Work through the records below and tally every line containing "computer". Reply with the total alone.

------------------------

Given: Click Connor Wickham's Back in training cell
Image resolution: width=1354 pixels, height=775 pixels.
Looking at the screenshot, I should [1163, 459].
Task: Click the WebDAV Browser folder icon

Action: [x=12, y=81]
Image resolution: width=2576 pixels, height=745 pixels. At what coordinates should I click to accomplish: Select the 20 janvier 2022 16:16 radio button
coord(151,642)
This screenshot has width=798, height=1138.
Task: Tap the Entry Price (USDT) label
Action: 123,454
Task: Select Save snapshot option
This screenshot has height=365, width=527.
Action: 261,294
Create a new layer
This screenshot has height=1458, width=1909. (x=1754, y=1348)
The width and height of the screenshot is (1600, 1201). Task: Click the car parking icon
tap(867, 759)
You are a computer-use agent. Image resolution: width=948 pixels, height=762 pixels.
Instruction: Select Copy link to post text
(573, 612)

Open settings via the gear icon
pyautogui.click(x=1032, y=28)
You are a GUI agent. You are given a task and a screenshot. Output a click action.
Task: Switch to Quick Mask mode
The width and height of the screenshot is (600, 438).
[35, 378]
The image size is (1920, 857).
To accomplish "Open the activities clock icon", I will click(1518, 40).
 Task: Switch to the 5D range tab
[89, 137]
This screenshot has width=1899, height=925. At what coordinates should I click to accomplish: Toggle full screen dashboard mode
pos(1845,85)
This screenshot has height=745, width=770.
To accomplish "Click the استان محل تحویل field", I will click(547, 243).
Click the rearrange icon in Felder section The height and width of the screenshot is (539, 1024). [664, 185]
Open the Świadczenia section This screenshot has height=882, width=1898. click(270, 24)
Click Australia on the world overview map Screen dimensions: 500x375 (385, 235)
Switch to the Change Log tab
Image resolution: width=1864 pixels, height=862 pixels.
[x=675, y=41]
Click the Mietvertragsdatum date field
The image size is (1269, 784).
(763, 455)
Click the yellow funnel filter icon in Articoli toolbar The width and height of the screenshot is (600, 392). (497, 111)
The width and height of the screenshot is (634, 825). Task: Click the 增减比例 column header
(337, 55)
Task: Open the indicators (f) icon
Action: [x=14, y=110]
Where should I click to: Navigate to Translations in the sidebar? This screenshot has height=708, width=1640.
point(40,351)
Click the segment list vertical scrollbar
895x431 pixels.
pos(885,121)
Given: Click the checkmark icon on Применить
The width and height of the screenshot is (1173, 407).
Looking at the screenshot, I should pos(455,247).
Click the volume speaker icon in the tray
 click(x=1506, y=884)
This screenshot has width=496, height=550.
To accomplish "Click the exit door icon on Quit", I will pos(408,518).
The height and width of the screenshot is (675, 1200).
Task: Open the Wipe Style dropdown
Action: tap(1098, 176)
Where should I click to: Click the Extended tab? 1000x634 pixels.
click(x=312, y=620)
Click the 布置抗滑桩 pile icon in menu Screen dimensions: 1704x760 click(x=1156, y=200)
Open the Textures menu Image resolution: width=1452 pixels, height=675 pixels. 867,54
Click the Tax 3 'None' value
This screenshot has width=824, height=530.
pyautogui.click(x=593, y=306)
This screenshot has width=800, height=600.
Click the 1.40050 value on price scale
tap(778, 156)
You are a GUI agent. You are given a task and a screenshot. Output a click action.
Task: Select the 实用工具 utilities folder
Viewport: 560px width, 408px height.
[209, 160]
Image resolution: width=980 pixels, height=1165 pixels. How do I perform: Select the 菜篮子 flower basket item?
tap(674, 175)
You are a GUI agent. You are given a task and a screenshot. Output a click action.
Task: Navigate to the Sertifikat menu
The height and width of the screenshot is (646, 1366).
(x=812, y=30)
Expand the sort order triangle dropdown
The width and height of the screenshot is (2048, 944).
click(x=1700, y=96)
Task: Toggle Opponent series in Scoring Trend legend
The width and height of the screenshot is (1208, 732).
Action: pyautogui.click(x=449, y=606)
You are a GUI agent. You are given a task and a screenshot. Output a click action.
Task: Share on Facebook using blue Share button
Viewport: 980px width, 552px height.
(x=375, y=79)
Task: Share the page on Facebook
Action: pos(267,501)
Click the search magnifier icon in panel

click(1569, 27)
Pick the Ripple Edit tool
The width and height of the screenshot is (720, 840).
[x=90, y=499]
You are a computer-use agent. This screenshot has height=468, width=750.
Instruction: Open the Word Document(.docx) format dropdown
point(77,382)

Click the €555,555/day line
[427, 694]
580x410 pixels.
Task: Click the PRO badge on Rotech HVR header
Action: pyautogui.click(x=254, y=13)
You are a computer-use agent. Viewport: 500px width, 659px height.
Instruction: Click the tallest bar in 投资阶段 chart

------------------------

=== Your solution ===
3